Irwin Abraham, M.D. & 

Chronic Injury Medicine

Frequently Asked Questions

1. What insurance do you take?

Insurance coverage is for Aetna, Empire Blue Cross/Blue Shield, Cigna, United Healthcare, Oxford, Medicare, worker’s compensation and No-fault. We are out-of-network for all other insurances. You may get reimbursement for some of the fee directly from your insurance company.
Note: Prolotherapy is not covered by any insurance company in the United States.

2. Do you accept credit cards?

We accept most credit cards, cash, or checks at the time of service.

3. What is prolotherapy?

Prolotherapy is the injection of a growth stimulation substance to initiate the body’s own healing. For us, Prolotherapy is usually dextrose (same as your own sugar in your body) but more concentrated along with some local anesthetic. Prolotherapy is similar to having a cut at the skin. The damage to the tissue produces a signal for the healing cells to come in and repair the skin. Tendons and ligaments have poor blood supply and generally poor healing ability. Prolotherapy jump starts their healing process.

4. Is prolotherapy done at the first visit?
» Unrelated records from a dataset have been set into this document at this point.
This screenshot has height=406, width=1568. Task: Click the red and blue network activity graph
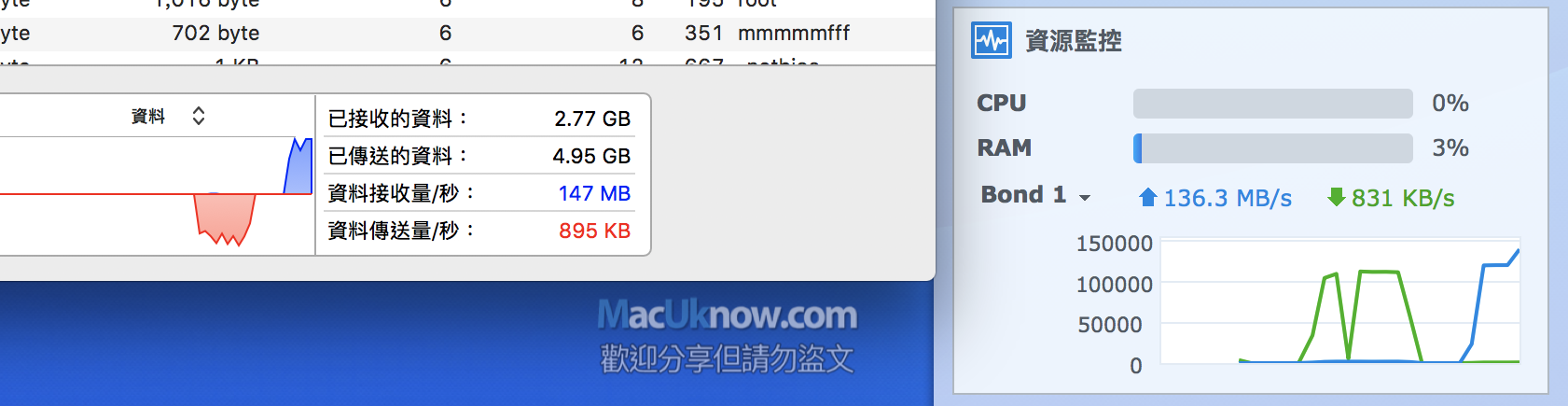point(157,194)
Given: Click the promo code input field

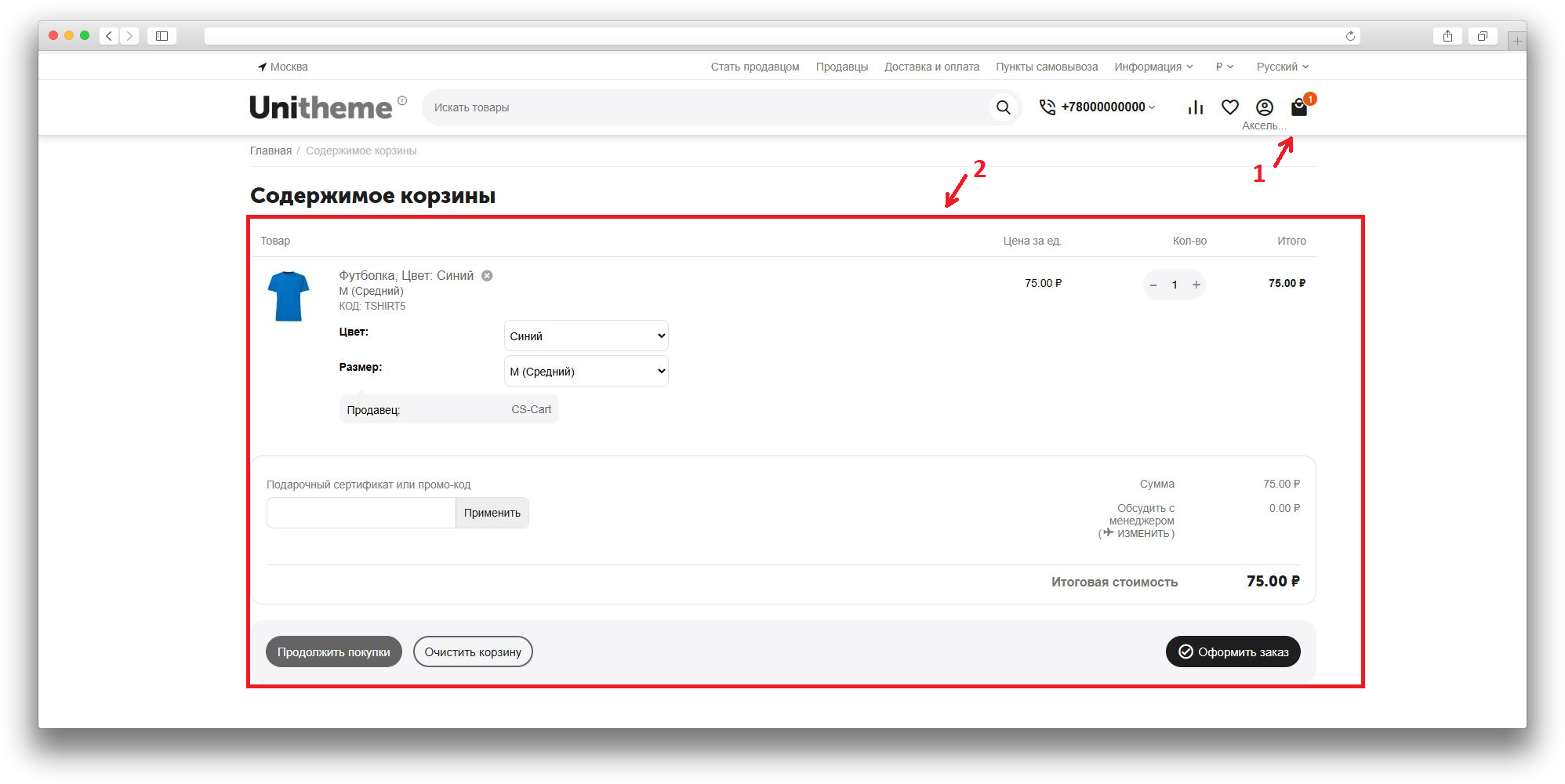Looking at the screenshot, I should point(361,513).
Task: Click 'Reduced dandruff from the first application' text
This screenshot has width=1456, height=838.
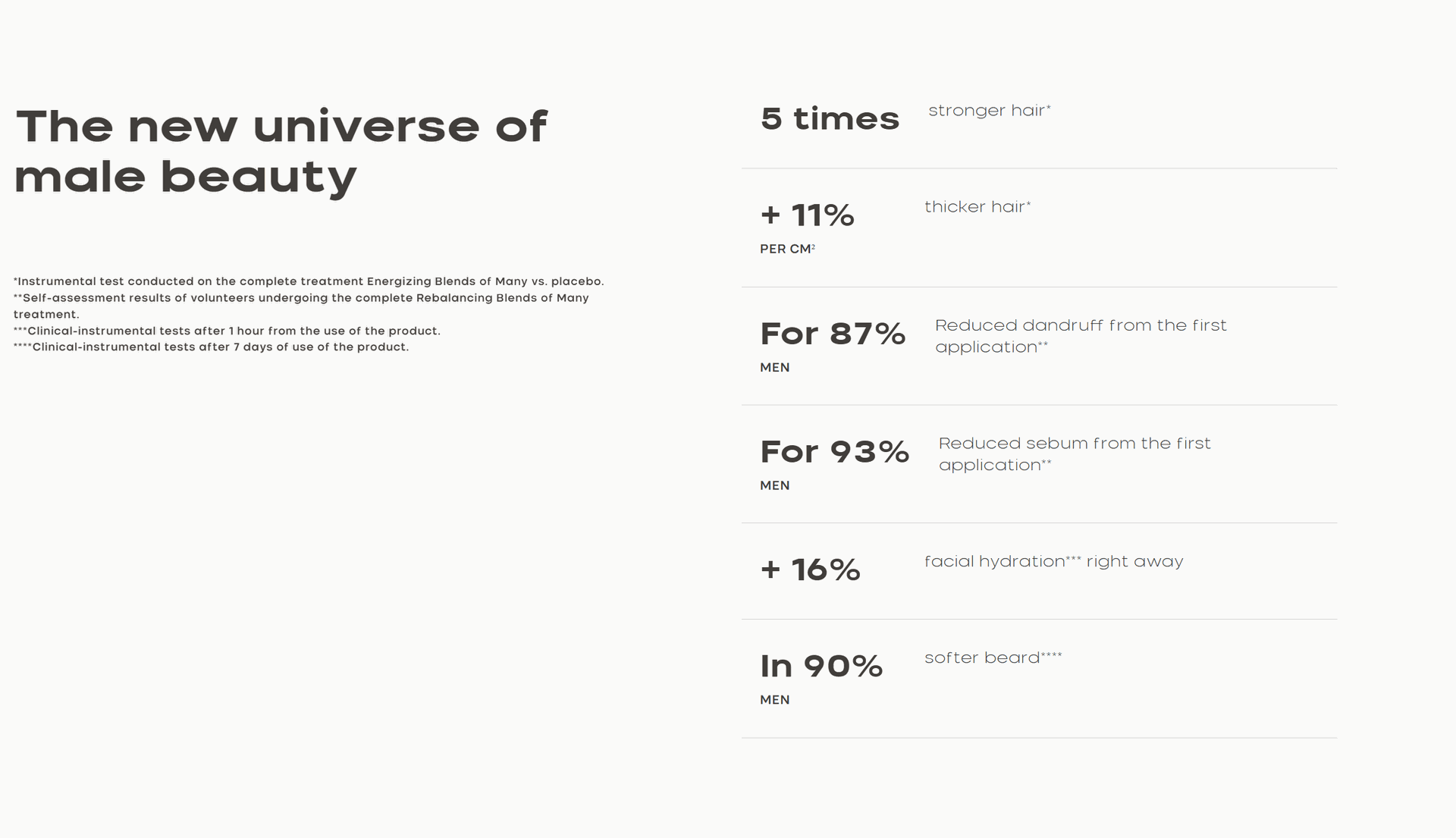Action: [x=1081, y=336]
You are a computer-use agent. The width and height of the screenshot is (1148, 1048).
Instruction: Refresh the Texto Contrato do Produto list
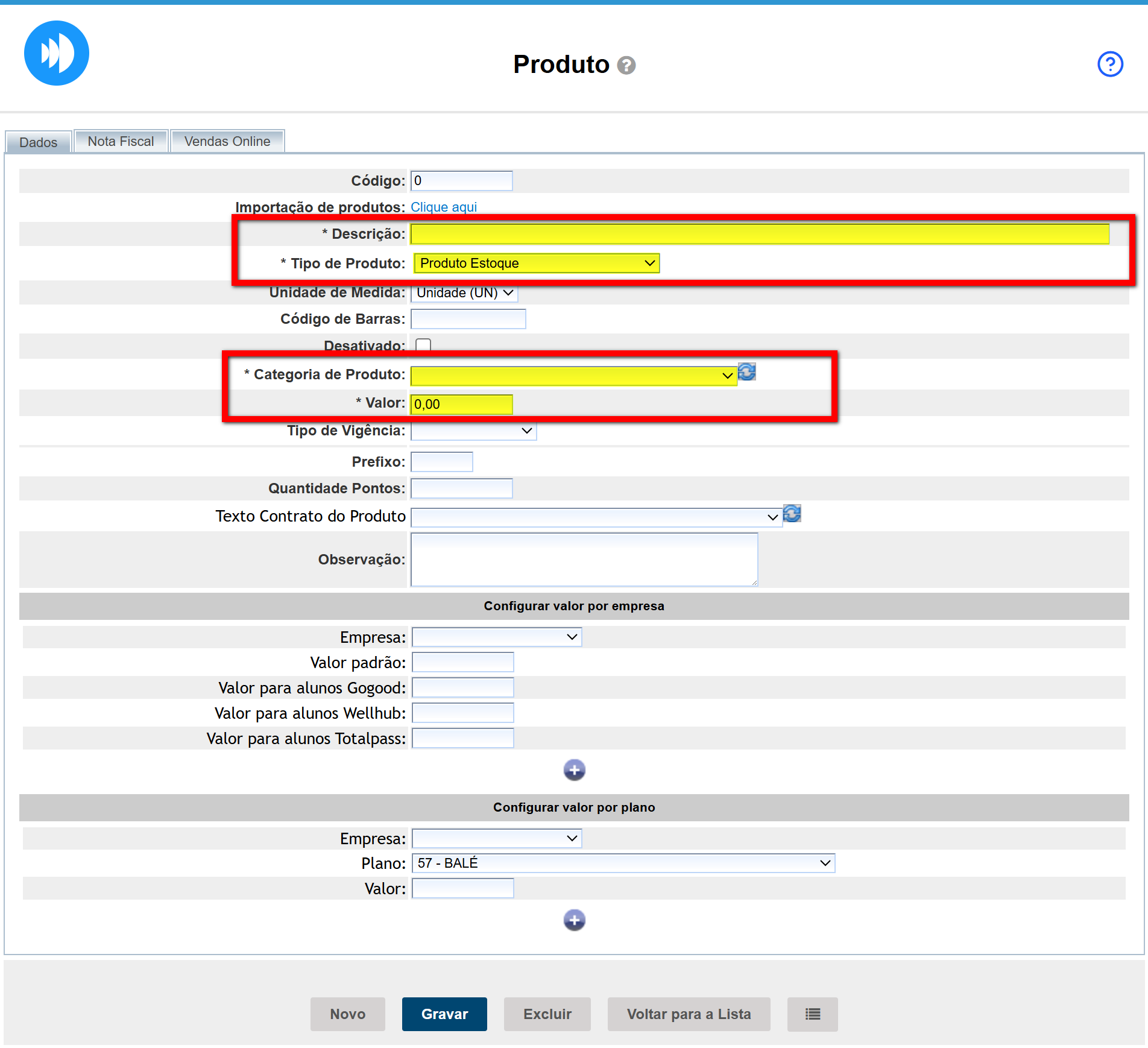tap(792, 514)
No, the initial visit is a consultation appointment to conduct an exam, answer the patient’s questions, discuss treatment options, and determine if prolotherapy is a reasonable choice for them.

5. Is prolotherapy painful?

Prolotherapy is a set of injections. Some discomfort will occur during and after a session of injections. We work to relax each patient and to work within their tolerance for discomfort. We use various relaxation techniques. Sometimes a patient will have a stronger than usual fear of injections in which case visits for training to decrease the experience of pain will be conducted before any injection.

6. Do you use steroid or cortisone injections?


7. How often would I need prolotherapy injections?

A session of injections is followed by an interval of six weeks as the healing process commences. Prolotherapy produces new growth of tissue and this usually takes 4 – 6 weeks before you will see significant improvement. If more injections are needed, it is recommended to do them every six weeks.

8. What if I don’t want prolotherapy? What else can you do?

Manipulations (controlled movement of a body part by the doctor) or injections of steroid or local anesthetic for decreasing pain. Dr. Abraham also works closely with a number of local physical therapists.